### PASSAGE
Alpha-Synuclein conformation affects its tyrosine-dependent oxidative aggregation

Abstract

Oxidative stress and aggregation of the protein alpha-synuclein are thought to be key factors in Parkinson's disease. Previous work shows that cytochrome c with H(2)O(2) causes tyrosine-dependent in vitro peroxidative aggregation of proteins, including alpha-synuclein. Here, we examine the role of each of alpha-synuclein's four tyrosine residues and how the protein's conformation affects covalent oxidative aggregation. When alpha-synuclein adopts a collapsed conformation, tyrosine 39 is essential for wild-type-like covalent aggregation. This lone N-terminal tyrosine, however, is not required for wild-type-like covalent aggregation in the presence of a denaturant or when alpha-synuclein is present in noncovalent fibrils. We also show that preformed oxidative aggregates are not incorporated into noncovalent fibrils. These data provide insight into how dityrosine may be formed in Lewy bodies seen in Parkinson's disease.

Figure 1

∝-Synuclein structure and conformation. A schematic representation of α-synuclein’s primary structure showing relevant regions, net charges, and position numbers (A), and a cartoon of its collapsed conformation (B). The positions of the tyrosine residues are indicated in green.

Figure 2

Alexa Fluor labeling detects peroxidative aggregation. (A) Cytochrome c was incubated with and without H₂O₂. (B) ∝-Synuclein, either the wild-type protein with the Alexa Fluor label at position 3 (WT, lanes 1–4), or a no tyrosine variant with the Alexa Fluor label at position 3 (noY, lanes 5–8) were combined with various combinations of cytochrome c and H₂O₂ for 90 min., separated on a 10–20% gradient polyacrylamide gel, and visualized by fluorescence (green, α-synuclein; red, cytochrome c).

Figure 3

Every tyrosine in α-synuclein is reactive, but to varying extents. (A) Cytochrome c was incubated with H₂O₂. (B) The wild-type protein (WT) and single tyrosine-containing variants of α-synuclein were reacted with cytochrome c and H₂O₂ for 90 minutes, and treated as described in the caption to Figure 2.

Figure 4

At least one tyrosine on each end is required for wild-type-like covalent aggregation of collapsed α-synuclein. (A) Cytochrome c was incubated with H₂O₂. (B) The wild-type protein and variants containing three tyrosines or (C) two tyrosines were reacted with cytochrome c and H₂O₂ for 90 minutes, and treated as described in the caption to Figure 2. Legend at top indicates which tyrosines are present in each variant. α-Synuclein aggregate species are indicated on the right.

### PROBLEMS TO SOLVE
1/ In the alpha-synuclein passage, which tyrosine residue is essential for wild-type-like covalent aggregation when the protein adopts a collapsed conformation?
2/ Render this sentence from the alpha-synuclein passage in Spanish: "We also show that preformed oxidative aggregates are not incorporated into noncovalent fibrils."
3/ Supply what comes next in the alpha-synuclein passage, picking up after its final sentence.
The entries are separate material and not part of the alpha-synuclein passage.

Stored items:
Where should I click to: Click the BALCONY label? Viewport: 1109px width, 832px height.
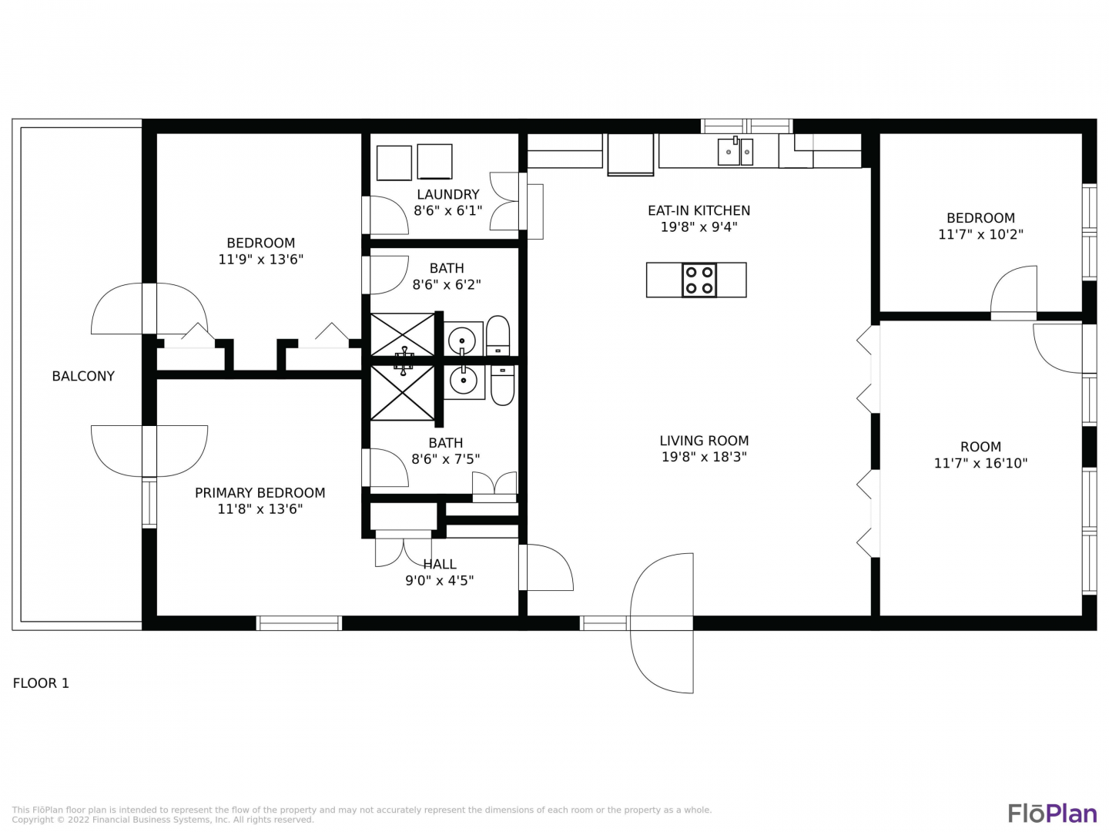click(83, 377)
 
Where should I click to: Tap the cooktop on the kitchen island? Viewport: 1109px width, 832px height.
click(699, 280)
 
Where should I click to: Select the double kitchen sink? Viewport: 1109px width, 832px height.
click(735, 152)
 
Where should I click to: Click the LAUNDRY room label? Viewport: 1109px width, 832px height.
click(448, 194)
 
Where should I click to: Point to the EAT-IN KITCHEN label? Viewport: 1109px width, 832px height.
click(699, 210)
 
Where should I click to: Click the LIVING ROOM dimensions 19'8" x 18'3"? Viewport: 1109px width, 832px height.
click(704, 457)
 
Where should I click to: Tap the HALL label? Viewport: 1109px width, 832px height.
click(440, 564)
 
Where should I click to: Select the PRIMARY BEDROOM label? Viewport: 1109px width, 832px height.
click(260, 493)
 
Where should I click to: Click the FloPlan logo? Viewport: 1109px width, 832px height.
click(1053, 814)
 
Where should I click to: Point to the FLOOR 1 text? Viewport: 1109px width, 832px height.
click(41, 683)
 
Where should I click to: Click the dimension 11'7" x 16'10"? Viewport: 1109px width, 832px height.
click(980, 463)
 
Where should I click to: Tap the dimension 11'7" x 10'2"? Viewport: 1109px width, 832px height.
click(980, 234)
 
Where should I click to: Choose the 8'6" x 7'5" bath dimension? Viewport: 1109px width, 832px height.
click(446, 459)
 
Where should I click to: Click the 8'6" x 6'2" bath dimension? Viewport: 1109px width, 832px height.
click(447, 285)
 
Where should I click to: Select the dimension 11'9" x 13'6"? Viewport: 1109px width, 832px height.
click(261, 260)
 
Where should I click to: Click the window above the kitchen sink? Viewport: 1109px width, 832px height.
click(746, 126)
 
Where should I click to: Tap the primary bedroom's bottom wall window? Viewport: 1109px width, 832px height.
click(299, 623)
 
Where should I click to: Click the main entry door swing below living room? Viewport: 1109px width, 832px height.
click(662, 623)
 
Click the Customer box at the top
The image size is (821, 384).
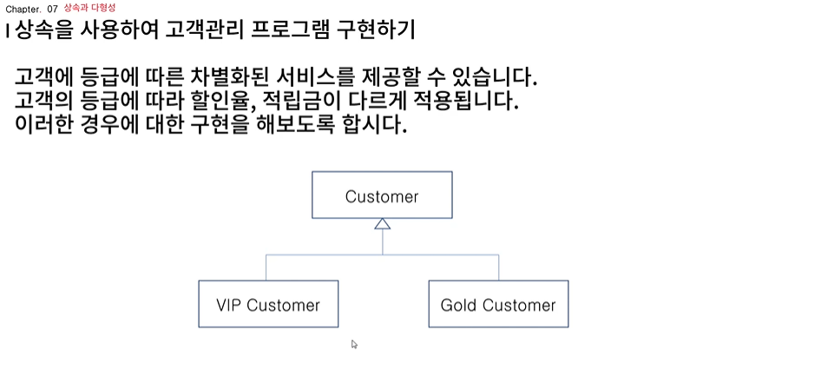click(382, 195)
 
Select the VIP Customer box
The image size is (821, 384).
click(268, 304)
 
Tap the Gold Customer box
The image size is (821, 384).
click(498, 304)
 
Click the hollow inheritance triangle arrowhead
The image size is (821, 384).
click(382, 224)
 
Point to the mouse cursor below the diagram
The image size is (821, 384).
click(354, 344)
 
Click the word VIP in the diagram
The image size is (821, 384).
click(229, 305)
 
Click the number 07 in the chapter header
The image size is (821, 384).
click(52, 8)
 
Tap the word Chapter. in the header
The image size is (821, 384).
click(23, 8)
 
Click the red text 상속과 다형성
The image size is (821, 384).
click(89, 7)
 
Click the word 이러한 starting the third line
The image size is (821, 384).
click(43, 124)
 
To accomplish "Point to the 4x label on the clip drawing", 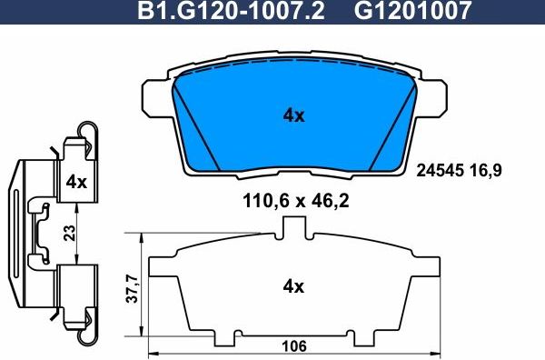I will click(76, 181).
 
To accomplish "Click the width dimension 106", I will click(292, 346).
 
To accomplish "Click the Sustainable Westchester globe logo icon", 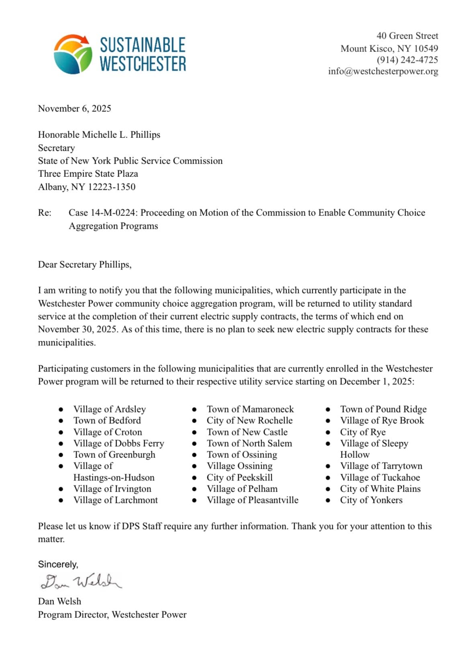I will click(73, 54).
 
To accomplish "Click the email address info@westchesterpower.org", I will click(383, 72).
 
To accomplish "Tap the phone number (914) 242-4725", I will click(407, 60).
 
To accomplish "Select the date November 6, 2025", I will click(74, 109).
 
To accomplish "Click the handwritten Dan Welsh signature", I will click(80, 581).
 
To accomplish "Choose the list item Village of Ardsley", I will click(109, 409).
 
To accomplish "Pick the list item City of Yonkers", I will click(371, 500).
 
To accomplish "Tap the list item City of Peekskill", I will click(240, 478).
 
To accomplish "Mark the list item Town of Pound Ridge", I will click(383, 409).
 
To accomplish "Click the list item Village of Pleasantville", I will click(252, 500).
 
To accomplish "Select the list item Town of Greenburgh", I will click(114, 455).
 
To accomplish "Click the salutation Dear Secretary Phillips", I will click(84, 264).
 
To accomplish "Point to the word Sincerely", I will click(58, 564).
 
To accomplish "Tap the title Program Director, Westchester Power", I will click(112, 615).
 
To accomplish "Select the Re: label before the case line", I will click(45, 213).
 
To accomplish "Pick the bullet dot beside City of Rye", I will click(328, 432).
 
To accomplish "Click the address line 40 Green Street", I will click(407, 36).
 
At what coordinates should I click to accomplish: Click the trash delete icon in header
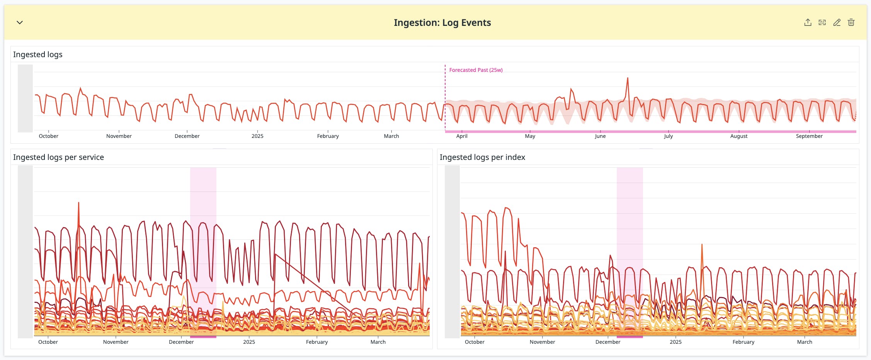point(851,22)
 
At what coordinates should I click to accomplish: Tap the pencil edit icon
point(837,22)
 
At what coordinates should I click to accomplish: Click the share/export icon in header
point(808,22)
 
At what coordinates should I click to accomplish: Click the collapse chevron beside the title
point(20,22)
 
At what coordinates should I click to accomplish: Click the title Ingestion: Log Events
point(442,23)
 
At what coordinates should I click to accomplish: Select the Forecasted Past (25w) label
point(476,70)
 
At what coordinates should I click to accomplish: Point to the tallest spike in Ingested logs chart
point(628,78)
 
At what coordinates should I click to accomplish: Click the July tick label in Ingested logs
point(668,136)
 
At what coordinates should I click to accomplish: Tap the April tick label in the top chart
point(462,136)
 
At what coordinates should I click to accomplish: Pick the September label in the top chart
point(809,136)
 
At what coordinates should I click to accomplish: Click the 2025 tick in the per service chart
point(249,342)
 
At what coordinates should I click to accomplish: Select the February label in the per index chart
point(743,342)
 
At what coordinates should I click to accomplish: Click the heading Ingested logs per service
point(58,157)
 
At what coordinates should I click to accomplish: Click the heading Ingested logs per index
point(482,157)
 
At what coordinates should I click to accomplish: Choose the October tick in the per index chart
point(475,342)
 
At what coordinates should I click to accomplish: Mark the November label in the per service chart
point(116,342)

### ANSWERS
1/ Tyrosine 39.

2/ También mostramos que los agregados oxidativos preformados no se incorporan a las fibrillas no covalentes.

3/
Figure 5

Tyrosine 39 is not required for full aggregation of denatured α-synuclein. (A) Molecular weight marker. (B) The wild-type protein (WT) and (C) the variant with tyrosine 39 removed (Y39F) were reacted with cytochrome c and H₂O₂ in the presence (lanes 2) or absence (lanes 1) of guanidine hydrochloride. Samples were separated on a 10–20% gradient polyacrylamide gel, and visualized by Coomassie Blue staining.

Figure 6

Oxidative aggregation interferes with fibril formation. (A) Molecular weight marker. (B) The wild-type protein was reacted with cytochrome c and H₂O₂ before (lanes 1 and 2) or after (lanes 3 and 4) fibril formation. Fibrils were isolated by centrifugation. Fibrils (lanes 2 and 4) and the supernatant (lanes 1 and 3) were boiled with SDS, separated on 10–20% gradient polyacrylamide gels, and visualized with Coomassie Blue.

Figure 7

α-Synuclein conformation and covalent aggregation. When α-synuclein adopts a collapsed conformation, various covalently aggregated species are more equally populated when at least one tyrosine is present on each end of the protein (A). Even-numbered aggregates are favored when tyrosine 39 is removed (B and C). When α-synuclein is completely disordered, the largest aggregate species are favored, even if tyrosine 39 is removed (D). Covalent α-synuclein aggregates are unable to fold into the beta-sheet aggregation nucleus, but once the folded monomers have assembled into protofibrils, the termini are stacked, allowing covalent aggregation of any of the tyrosines (E).